Last weekend I was with my son at an open day for the university he’s considering, when I came across a writer and academic whose poetry book I critiqued negatively many years ago. Though we travel in similar circles, and have communicated with one another since, I was too embarrassed to say hello and missed what might otherwise be a good conversation with someone whose work I’ve now come to admire. This was not because I wrote a negative review of his work. It was because I was ashamed of the ignorance I displayed in my review. My whole approach to how I read poetry has changed over the sixteen or so years since I wrote that review and I no longer trust my immediate/gut response when reading something that is difficult.
Sometimes good writing takes effort on the part of the reader and immediate accessibility isn’t necessarily the best criteria for judgment.
Although the instant connection still happens and it’s delightful when it does, I’ve also been deeply moved and stimulated by work that was initially uncomfortable for me, or seemed incomprehensible until the third or so reading. Sometimes good writing takes effort on the part of the reader and immediate accessibility isn’t necessarily the best criteria for judgment.

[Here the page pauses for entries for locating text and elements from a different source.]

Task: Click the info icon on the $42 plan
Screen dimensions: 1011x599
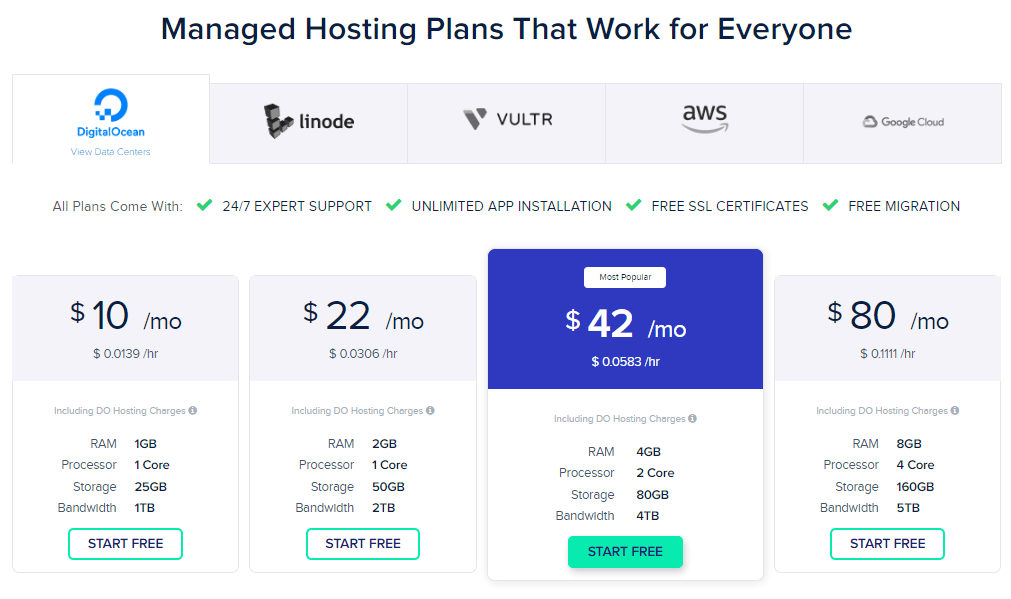Action: pos(692,418)
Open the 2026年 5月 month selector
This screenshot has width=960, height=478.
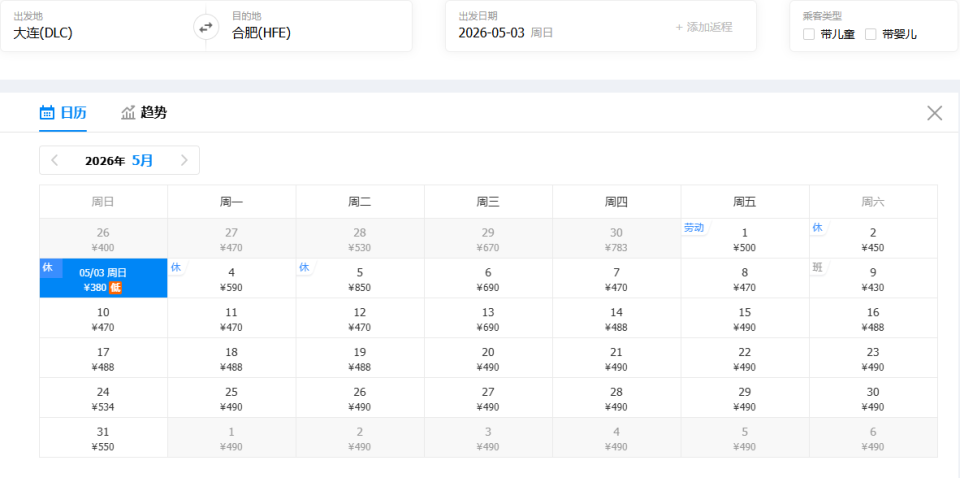119,160
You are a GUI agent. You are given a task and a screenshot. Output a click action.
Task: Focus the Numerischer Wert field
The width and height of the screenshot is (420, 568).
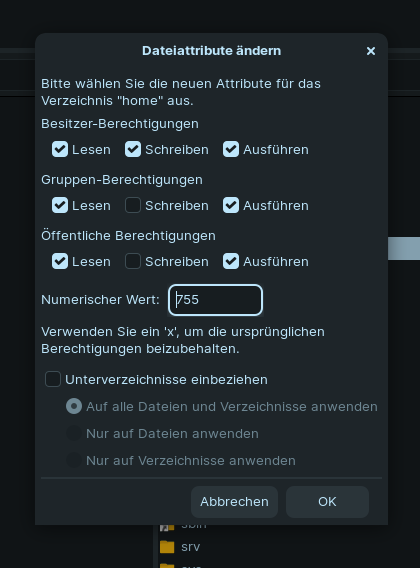[215, 300]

As a critic and publisher of a website devoted to criticism, I continue to publish honest and sometimes negative reviews from the twenty or so reviewers who write for me. As long as the review is thoughtful and well substantiated, I do feel it’s the reviewer’s prerogative to approach books honestly and write about them with the reader’s interest, rather than the author’s interest in mind (reviewers are not PR people, after all). However, I no longer write negative reviews myself. Here’s why:
- Reviews are subjective. Reviewers try to be as objective as possible, using evidence in the form of examples from the text to substantiate arguments, but the response to a piece of work will always be coloured by life experiences, perceptions, and influences that vary from person to person and even moment to moment. There’s no way to be wholly objective in writing a review, nor would that be desirable. My reviews are not the sole arbiter of quality or value.

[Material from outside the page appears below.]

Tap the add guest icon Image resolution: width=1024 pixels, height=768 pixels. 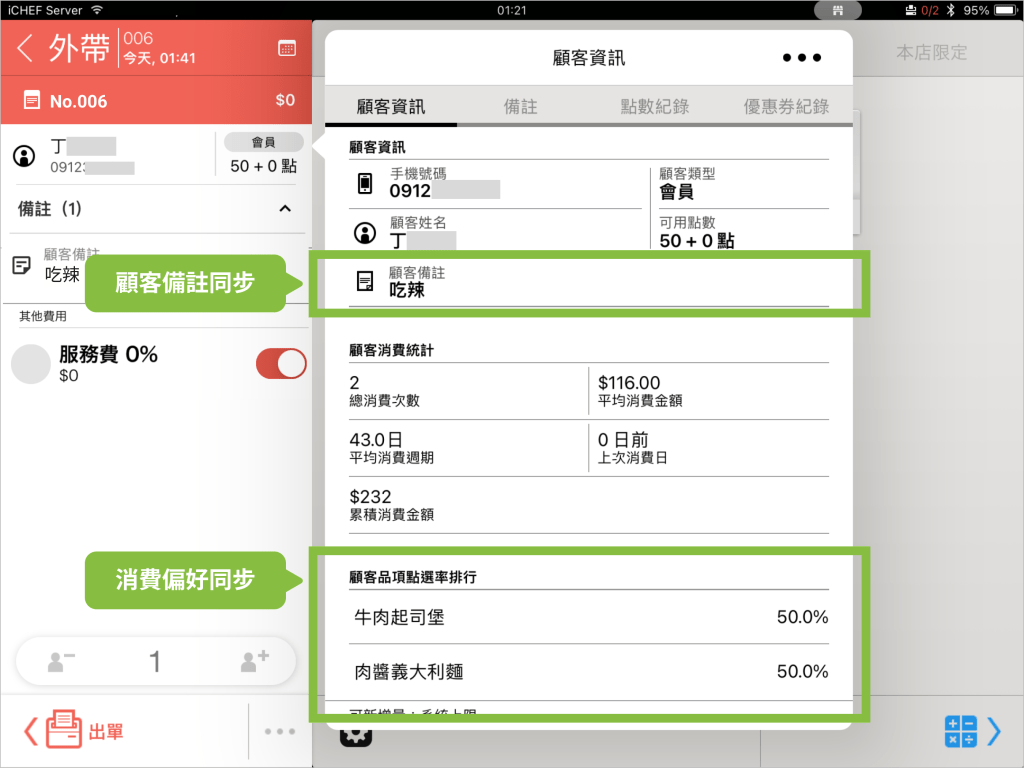point(254,661)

- Perception is subject to change. A reviewer might be in the wrong frame of mind to appreciate a particular piece of work. It might arrive when a reviewer is not ready for it, not in the mood, or in the wrong physical environment.
- Reviews are subject to varying aesthetics. There are genres that I don’t enjoy reading. This is not a judgement — it’s my taste. There are styles of writing and topics that just don’t sit well with me. I have a particular aesthetic which is unique to me and I will not be the ideal target for every type of book. Something I don’t enjoy may be loved by other reviewers and readers. One reviewer can never be the sole arbiter of value.

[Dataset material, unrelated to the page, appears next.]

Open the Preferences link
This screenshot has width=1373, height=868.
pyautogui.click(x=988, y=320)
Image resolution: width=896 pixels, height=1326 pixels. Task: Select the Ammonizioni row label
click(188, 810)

If a book doesn’t work for me, and many books that I read don’t, I’ll leave it alone, pass on my review, and perhaps, attempt to return to the book at some point in the future when I’m more open to perceiving its merits.
The joy and delight of reading is universal, but taste is variable. As a critic, I see my job as reading a little deeper than others might, and then, through analysis and explication, sharing the joy of these discoveries with other readers in order to open up the possibility of new books and new perspectives on reading. I can think of nothing quite so pleasurable. If a book doesn’t work for me, and many books that I read don’t, I’ll leave it alone, pass on my review, and perhaps, attempt to return to the book at some point in the future when I’m more open to perceiving its merits. It may be that the book will never be right for me. It may even be that, objectively, the book is wrong for many readers. But somewhere, someone might love and connect deeply with that book, gaining a new perspective on their own world, and I won’t be a party to diminishing the chances of that happening.